Realtime Client Tools

This directory hosts realtime audio tools that power end-to-end speech experiences, including automatic speech recognition (ASR), text-to-speech (TTS), and bidirectional streaming pipelines.

📋 Component Catalog

1. ModelstudioAsrClient – ModelStudio ASR Client

A client wrapper around the ModelStudio (DashScope) automatic speech recognition service.

Prerequisites

  • Valid DashScope API key

  • Audio input device or prerecorded audio files

  • Stable network connection

Configuration Model (ModelstudioAsrConfig)

  • Accepts common audio formats (WAV, MP3, PCM, etc.)

  • Configurable sampling rate and channel count

  • Supports realtime streaming and batch transcription

  • Language and dialect options

Key Features

  • Realtime transcription: stream audio to get live text results

  • Batch recognition: convert stored audio files to text

  • Multilingual: Mandarin, English, and more

  • Punctuation restoration: inserts punctuation automatically

  • Confidence scores: exposes recognition confidence for each segment

2. ModelstudioTtsClient – ModelStudio TTS Client

Client for ModelStudio’s text-to-speech service.

Prerequisites

  • Valid DashScope API key

  • Audio output device or permission to write audio files

  • Stable network connection

Configuration Model (ModelstudioTtsConfig)

  • Multiple output formats (WAV, MP3, PCM, etc.)

  • Adjustable sampling rate and audio quality

  • Works for realtime streaming or batch synthesis

  • Voice timbre and speech parameter controls

Key Features

  • Voice selection: male, female, child voices, and more

  • Speed control: tune playback speed

  • Pitch control: adjust pitch height

  • Streaming synthesis: handle long-form text as a stream

  • Multi-format output: export WAV, MP3, and other formats

3. AzureAsrClient – Azure Speech Recognition Client

Wraps Microsoft Azure Speech Service for ASR workloads.

Prerequisites

  • Valid Azure Speech API key

  • Configured Azure region

  • Audio input source

Configuration Model (AzureAsrConfig)

GIVEN INFORMATION:
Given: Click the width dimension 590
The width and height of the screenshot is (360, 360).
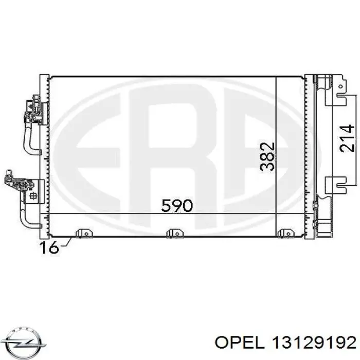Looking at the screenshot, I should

SET TASKS:
1 > In the realtime audio tools documentation, besides an API key and an audio input source, what must be configured before using AzureAsrClient?
2 > Extend the realtime audio tools documentation, picking up after its final line.

ANSWERS BELOW:
1 > An Azure region.

2 >
  • Works with multiple audio formats and sampling rates

  • Language and dialect configuration

  • Continuous and single-utterance recognition modes

  • Silence timeout and recognition parameters

Highlighted Features

  • High accuracy: powered by Azure’s cutting-edge ASR models

  • Custom models: plug in domain-specific trained models

  • Speaker identification: handle multi-speaker conversations

  • Noise suppression: built-in noise and echo cancellation

4. AzureTtsClient – Azure Text-to-Speech Client

Client for Azure Speech Service TTS.

Prerequisites

  • Valid Azure Speech subscription

  • Configured Azure region

  • Audio output settings

Configuration Model (AzureTtsConfig)

  • Multiple audio formats with quality controls

  • Neural voice model selection

  • Accepts SSML or plain-text inputs

  • Tunable speech parameters and output formats

Highlighted Features

  • Neural voices: lifelike speech powered by neural TTS

  • Expressive tones: choose emotions and speaking styles

  • SSML support: leverage Speech Synthesis Markup Language

  • Multilingual: major languages and dialects worldwide

5. RealtimeTool – Base Class for Realtime Components

Provides shared infrastructure for realtime audio tools.

Core Traits

  • Async processing: non-blocking audio streaming

  • Buffer management: smart buffering to keep streams smooth

  • State tracking: monitor connection status in realtime

  • Error recovery: automatic retries and reconnection

🔧 Environment Variables

Variable

Required

Default

Description

DASHSCOPE_API_KEY

-

DashScope API key for ModelStudio services

AZURE_SPEECH_KEY

-

Azure Speech Service key

AZURE_SPEECH_REGION

-

Azure region for the speech resource

ASR_SAMPLE_RATE

16000

Sampling rate used for ASR audio

TTS_AUDIO_FORMAT

wav

Default TTS output format

REALTIME_BUFFER_SIZE

1024

Buffer size for realtime audio streaming

🚀 Usage Examples

ModelStudio ASR Example

from agentscope_runtime.tools.realtime_clients import (
    ModelstudioAsrClient,
    ModelstudioAsrCallbacks,
)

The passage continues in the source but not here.